Stephen Johnson Field (1863-1897)
Stephen J. Field lived from 1816 to 1899 and is known for having the second longest tenure of any justice.
Field was born in Haddam, Conn. and was the sixth of nine children. After spending much of his childhood in Stockbridge, Mass., Field attended Williams College in Williamstown where he helped found the Delta Upsilon Fraternity. After graduating from Williams in 1837, Field moved to New York where he began to read law with his brother, David Dudley II. In 1848, Field left New York and went west to California during the Gold Rush.
Field developed a successful legal practice in California. In 1850, he represented Yuba County in the California State Assembly. A few years later, he was elected to the California Supreme Court, where he remained for six years. During his time on the court, Field had a special coat made with pockets large enough to hold two pistols, so that he could shoot at his various enemies through the pockets.
In 1859, Field replaced the former chief justice of the California Supreme Court, David S. Terry, as Terry had killed a United States Senator from California in a duel and fled the state. Thirty years later, their paths would cross again. Field, serving as a judge on the Ninth Federal Circuit Court, ruled against Terry in a divorce case, ultimately sending him to jail for contempt of court. In 1889, Terry attempted to kill Field out of revenge, but was instead shot dead by Field’s bodyguard, U.S. Marshal David B. Neagle. While Field was later on the Supreme Court bench, legal issues relating to the killing of Terry came before the Supreme Court in the case of In re Neagle. Perhaps unsurprisingly, the court ruled that the Attorney General of the United States had the authority to appoint United States Marshals as bodyguards to Supreme Court Justices.
Appointment to the Supreme Court
In 1863, Field was appointed by Abraham Lincoln to fill the newly created tenth seat on the Supreme Court. Fields’ appointment helped achieve both regional and political balance on the bench.
Field was an advocate of substantive due process, as proven by his dissent in the Slaughterhouse Cases. One of his most notable opinions, Field’s majority opinion in Pennoyer v.

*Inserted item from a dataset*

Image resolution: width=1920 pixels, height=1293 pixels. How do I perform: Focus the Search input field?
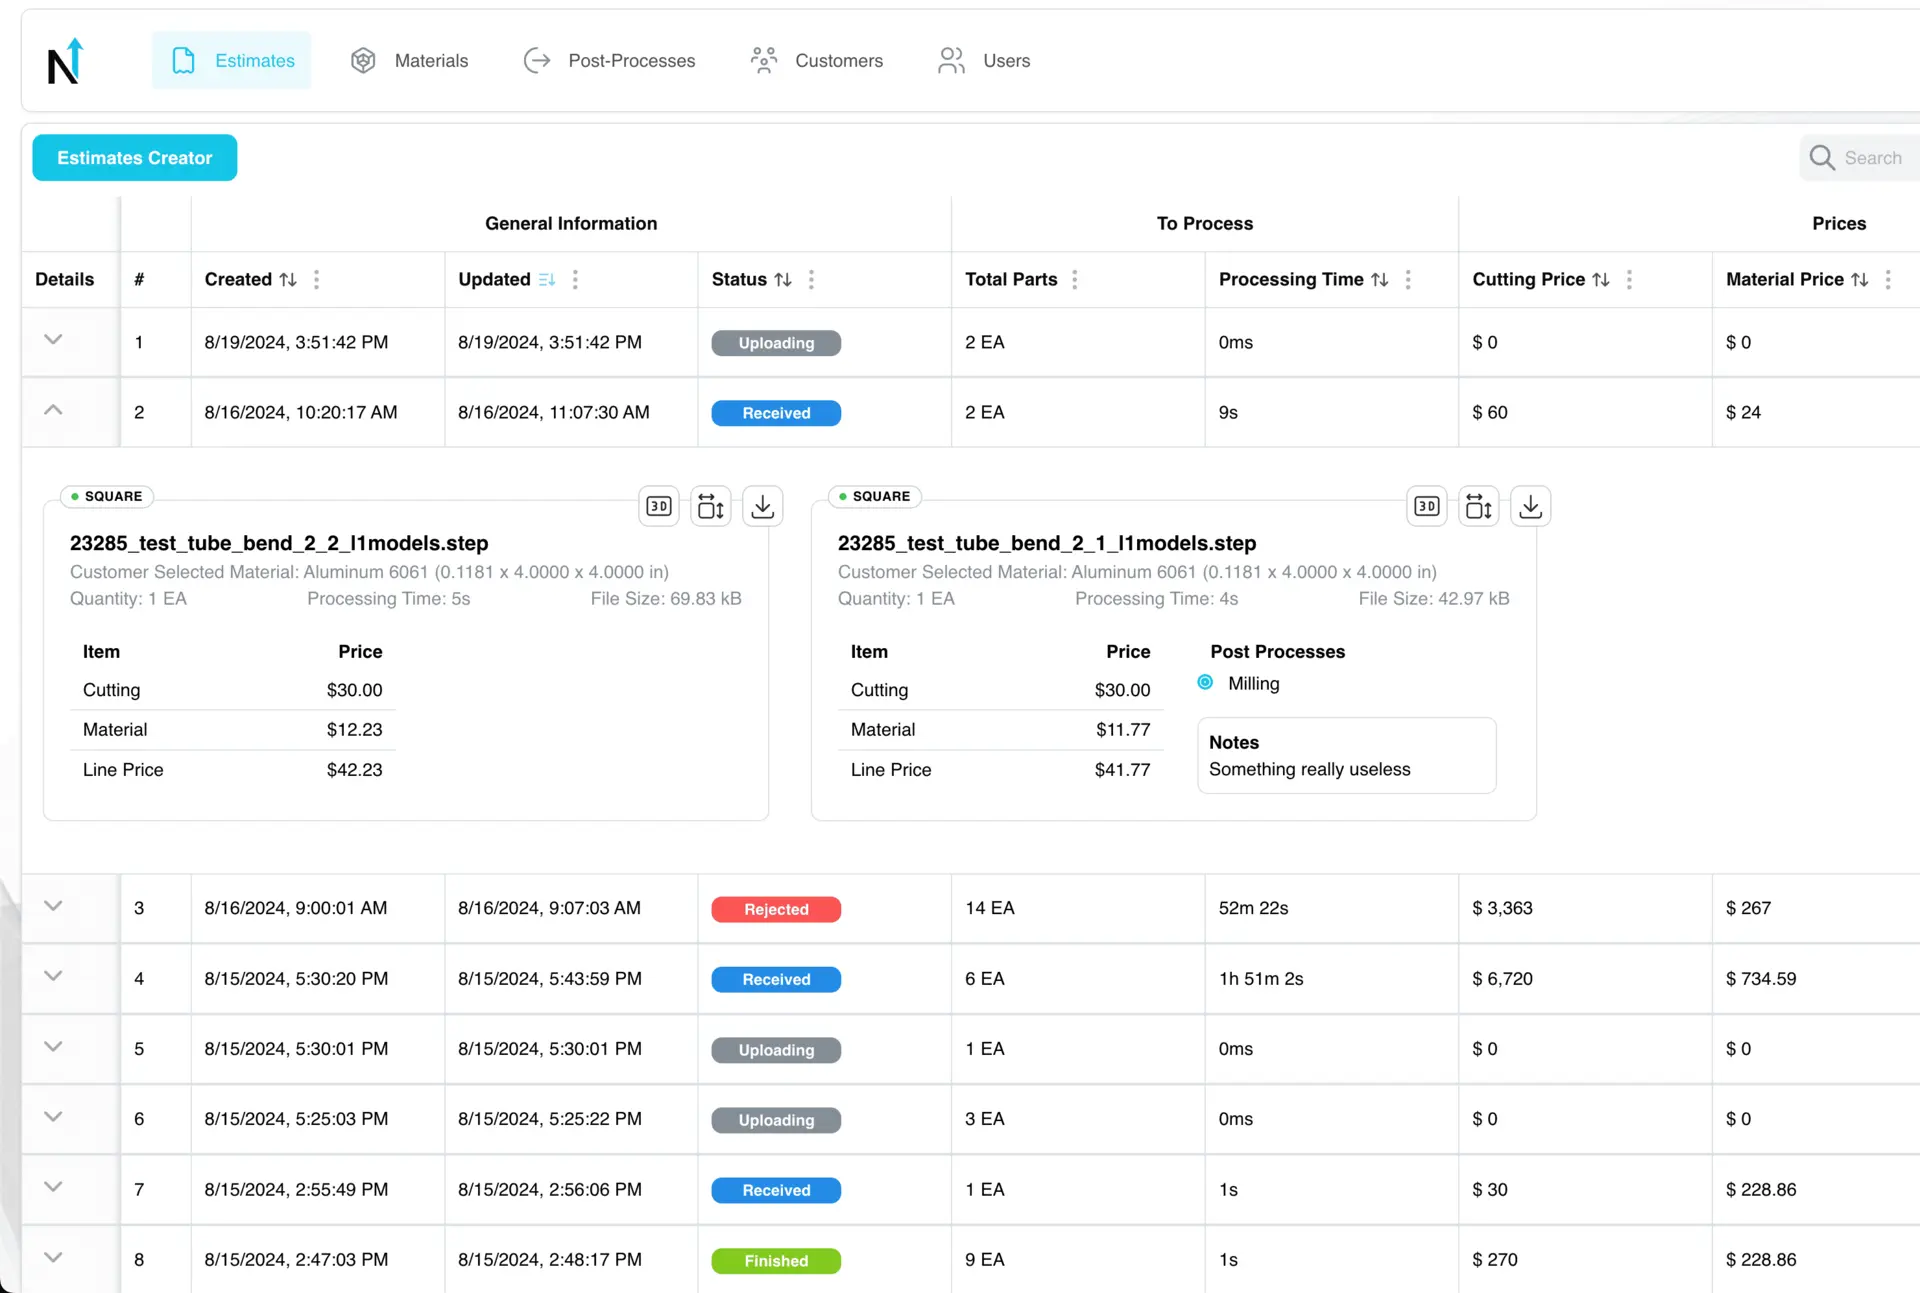(x=1875, y=158)
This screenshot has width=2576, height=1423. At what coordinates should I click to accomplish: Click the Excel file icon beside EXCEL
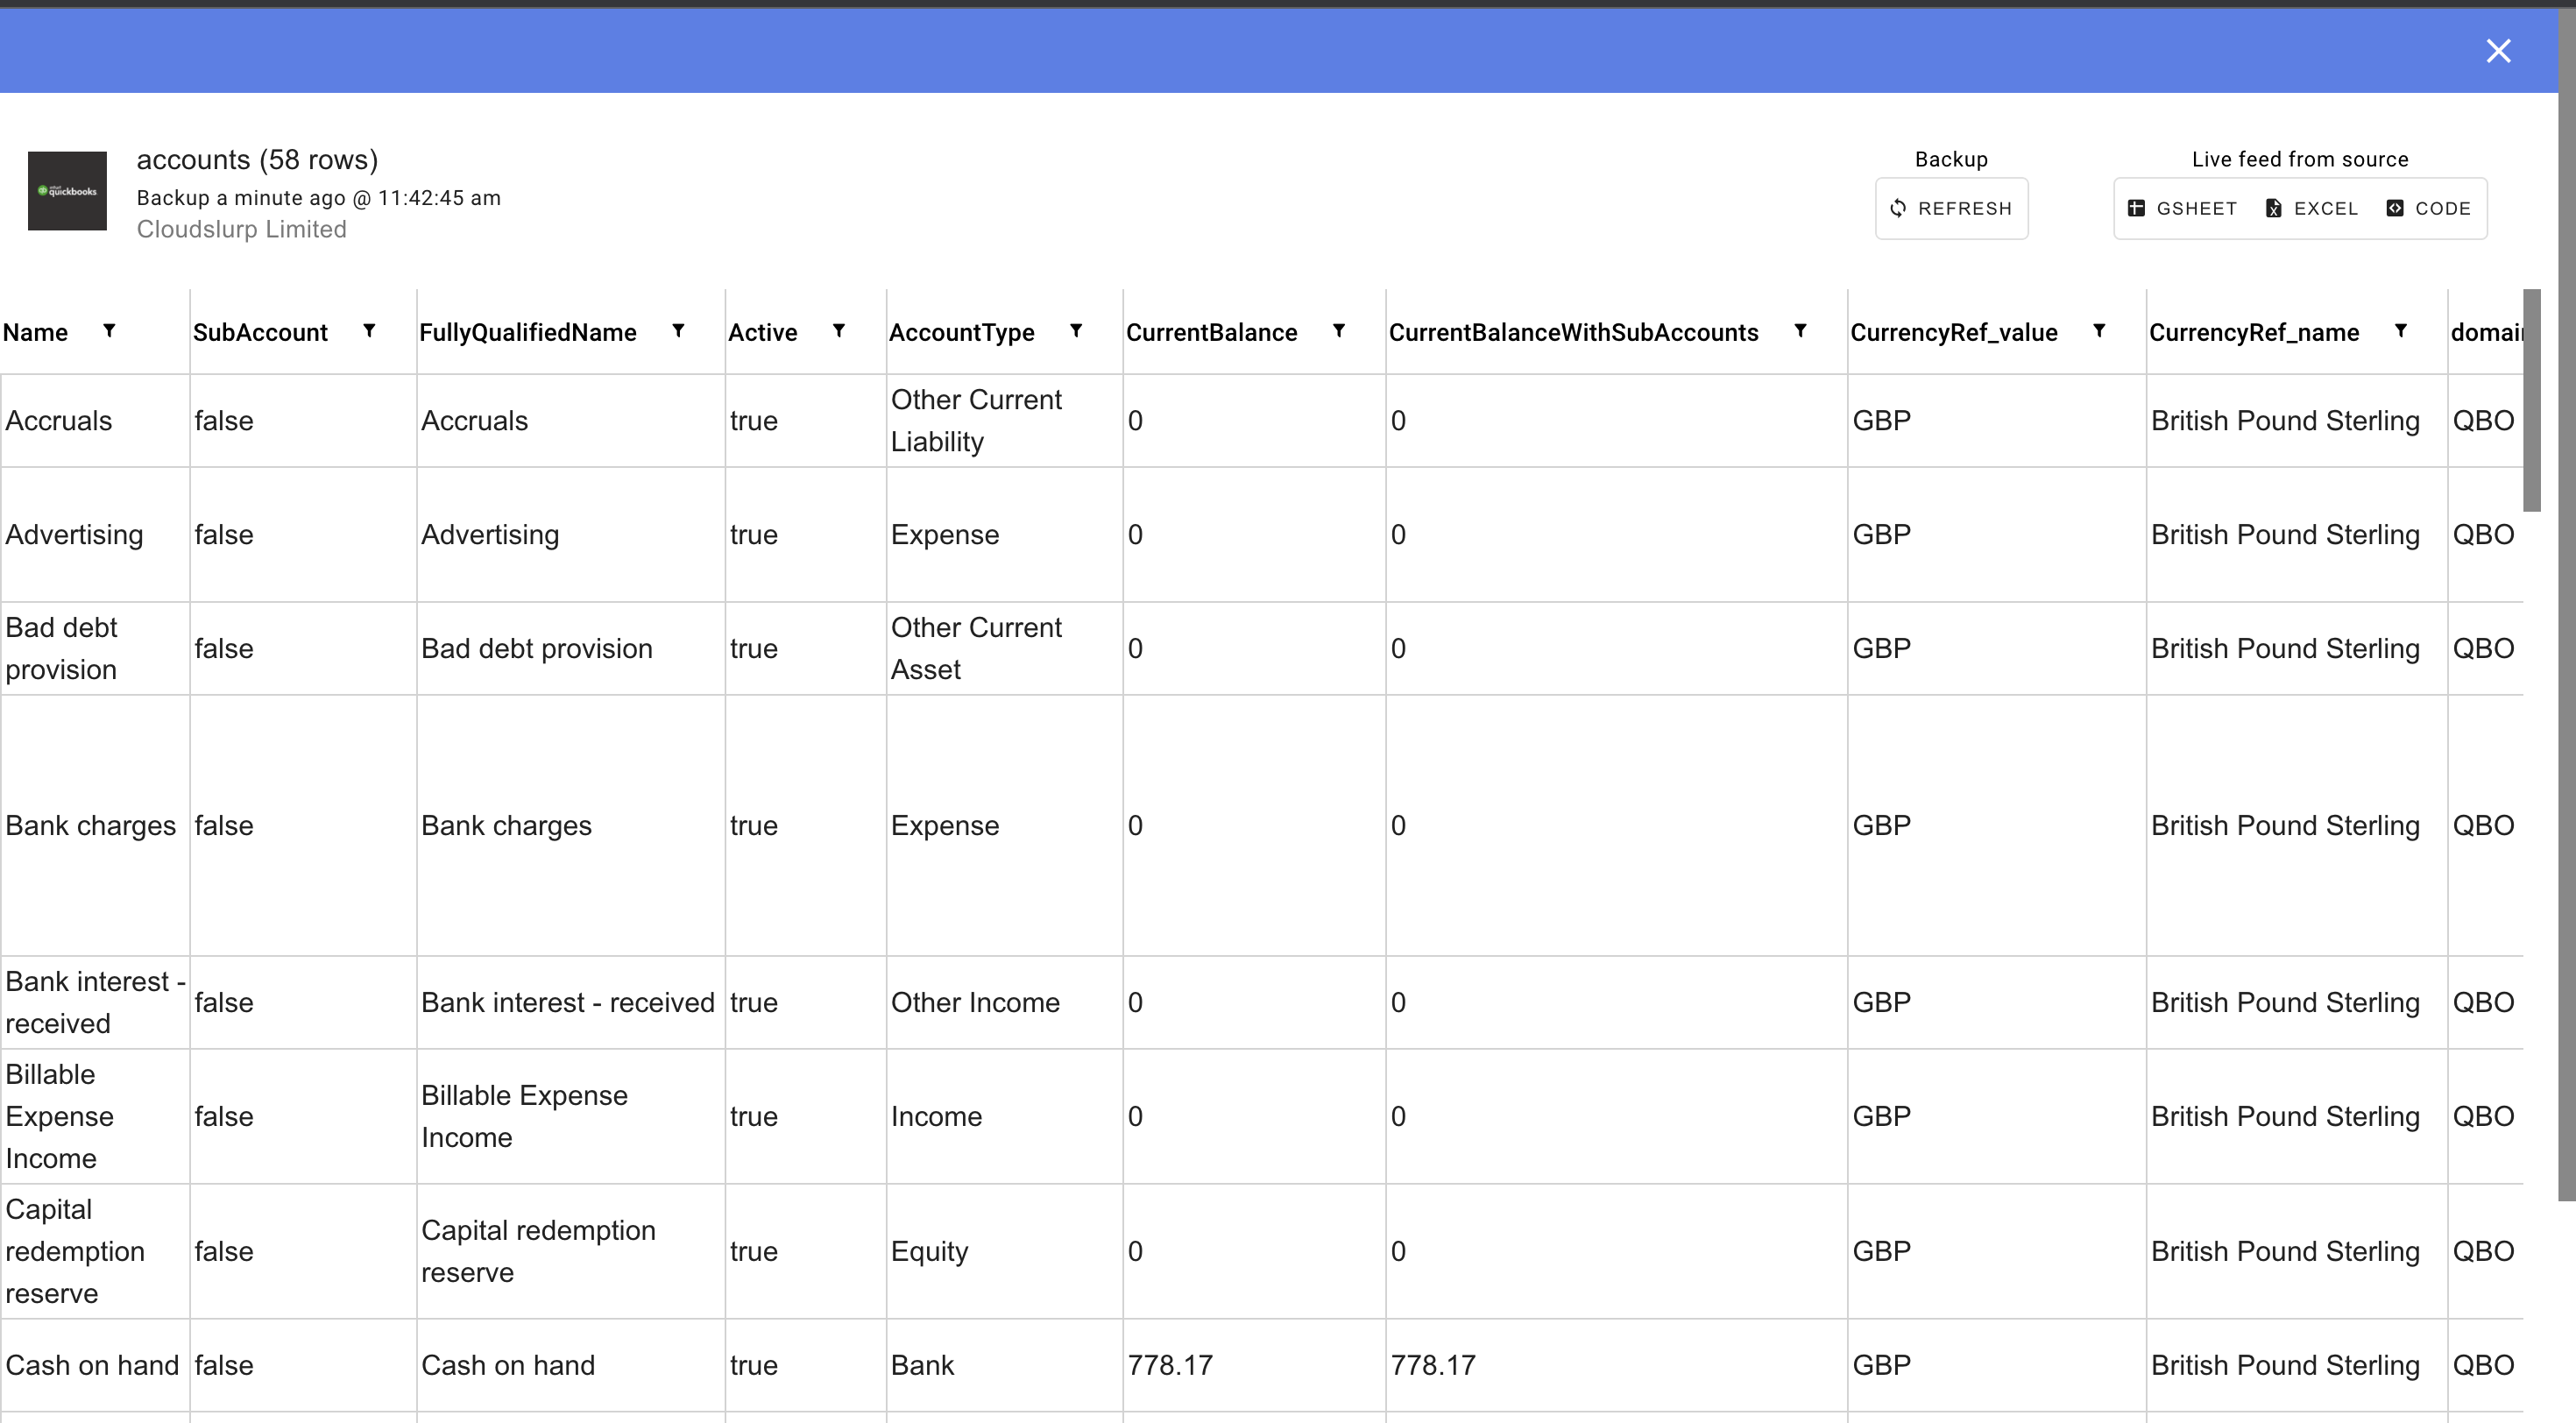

Neff, set the standard for personal jurisdiction. Field, however, did not have favorable views on matters of race. For example, in Strauder v. West Virginia, where the majority held that African-Americans may not be excluded from juries, Field dissented. Later, in Plessy v. Ferguson, the infamous case that upheld racial segregation, Field joined the majority opinion.
During his nearly 35-year tenure on the bench, Field wrote 544 opinions. Although his mental health was deteriorating, he refused to retire until 1897, making him the second longest serving Associate Justice.
Field died in Washington, D.C., two years after retiring from the Supreme Court. He is buried in Rock Creek Cemetery.